I managed to access the S3 content from my notebook with the s3fs module :

s3 = s3fs.S3FileSystem(
        key = os.environ['JUPYTERLAB_S3_ACCESS_KEY_ID'],
        secret = os.environ['JUPYTERLAB_S3_SECRET_ACCESS_KEY'],
        anon = False,
        client_kwargs = {'endpoint_url':os.environ['JUPYTERLAB_S3_ENDPOINT']},
)
s3.ls('my-bucket')  

It's working but is there a simplier way to get this s3fs access ?

I don't want my users to deal with the S3 credentials if they want to access the S3 content from their notebook.

TerenceLiu98 commented 1 year ago

@PhE I also facing this problem. Have you solved this problem? If yes, could you please share the solution? Thanks! :)

PhE commented 1 year ago

@TerenceLiu98 I solved it with a different approach : I use rclone to mount the S3 bucket. I start a background process with the rclone command. In my case this is a kubernetes pod with 2 containers (one for rclone, the other for jupyter).

It is more stable than s3fs and the users can browse it as usual.

PhE commented 1 year ago

Found the described workaround.

TerenceLiu98 commented 1 year ago

@TerenceLiu98 I solved it with a different approach : I use rclone to mount the S3 bucket. I start a background process with the rclone command.

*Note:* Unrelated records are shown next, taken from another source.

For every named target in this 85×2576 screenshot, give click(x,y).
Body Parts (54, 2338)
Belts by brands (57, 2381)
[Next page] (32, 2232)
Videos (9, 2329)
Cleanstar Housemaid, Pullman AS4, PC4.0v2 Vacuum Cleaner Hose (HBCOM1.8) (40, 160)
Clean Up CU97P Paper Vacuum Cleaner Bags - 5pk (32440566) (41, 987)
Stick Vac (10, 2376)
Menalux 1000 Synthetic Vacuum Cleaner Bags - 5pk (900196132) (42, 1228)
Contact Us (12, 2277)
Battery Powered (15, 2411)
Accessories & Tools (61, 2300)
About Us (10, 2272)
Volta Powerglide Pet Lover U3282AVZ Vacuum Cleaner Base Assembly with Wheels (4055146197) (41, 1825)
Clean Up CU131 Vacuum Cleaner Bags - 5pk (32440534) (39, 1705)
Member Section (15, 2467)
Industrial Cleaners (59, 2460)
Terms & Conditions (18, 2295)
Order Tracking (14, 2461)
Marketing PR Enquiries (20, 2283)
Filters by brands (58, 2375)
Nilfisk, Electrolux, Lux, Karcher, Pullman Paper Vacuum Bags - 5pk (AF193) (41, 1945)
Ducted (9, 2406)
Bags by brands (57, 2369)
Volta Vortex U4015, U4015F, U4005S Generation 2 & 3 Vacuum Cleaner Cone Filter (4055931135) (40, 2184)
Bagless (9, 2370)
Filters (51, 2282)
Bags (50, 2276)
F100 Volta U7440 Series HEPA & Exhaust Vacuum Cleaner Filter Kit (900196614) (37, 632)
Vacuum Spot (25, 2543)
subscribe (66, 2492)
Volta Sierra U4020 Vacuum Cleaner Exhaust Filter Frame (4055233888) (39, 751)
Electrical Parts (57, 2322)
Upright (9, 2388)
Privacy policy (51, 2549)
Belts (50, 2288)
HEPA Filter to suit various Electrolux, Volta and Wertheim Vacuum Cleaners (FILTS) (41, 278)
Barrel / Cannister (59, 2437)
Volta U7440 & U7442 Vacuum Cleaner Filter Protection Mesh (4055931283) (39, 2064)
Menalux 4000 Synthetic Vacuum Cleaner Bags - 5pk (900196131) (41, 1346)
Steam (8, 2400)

In my case this is a kubernetes pod with 2 containers (one for rclone, the other for jupyter).

It is more stable than s3fs and the users can browse it as usual.

I use a similar way to solve the problem as well, instead of rclone, I use juicefs, however, my environment is only Docker so I could not bind them into one pod. However juicefs needs the privileged option as it is FUSE, is rclone the same?

PhE commented 1 year ago

rclone does not require the privileged option. A simple rclone mount is enough. We also use rclone sync as a cheap local file cache. A good point, compared to juicefs, is that the file/folder hierarchy is conserved in the S3 bucket. I mean what you see in the bucket are the real files and folders names and not some cryptic unusable chunks.

TerenceLiu98 commented 11 months ago

rclone does not require the privileged option. A simple rclone mount is enough. We also use rclone sync as a cheap local file cache. A good point, compared to juicefs, is that the file/folder hierarchy is conserved in the S3 bucket. I mean what you see in the bucket are the real files and folders names and not some cryptic unusable chunks.

I found a CSI driver - (k8s-csi-s3) using S3 as the StorageClass and using geesefs (which may have better performance than the rclone) for POSIX. It is good for the usage scenario where combining jupyterlab and S3. I have tried both of the k8s-csi-s3 and juicefs-csidriver, and both of them are working well; however, the juicefs need an extra database for the metadata storage.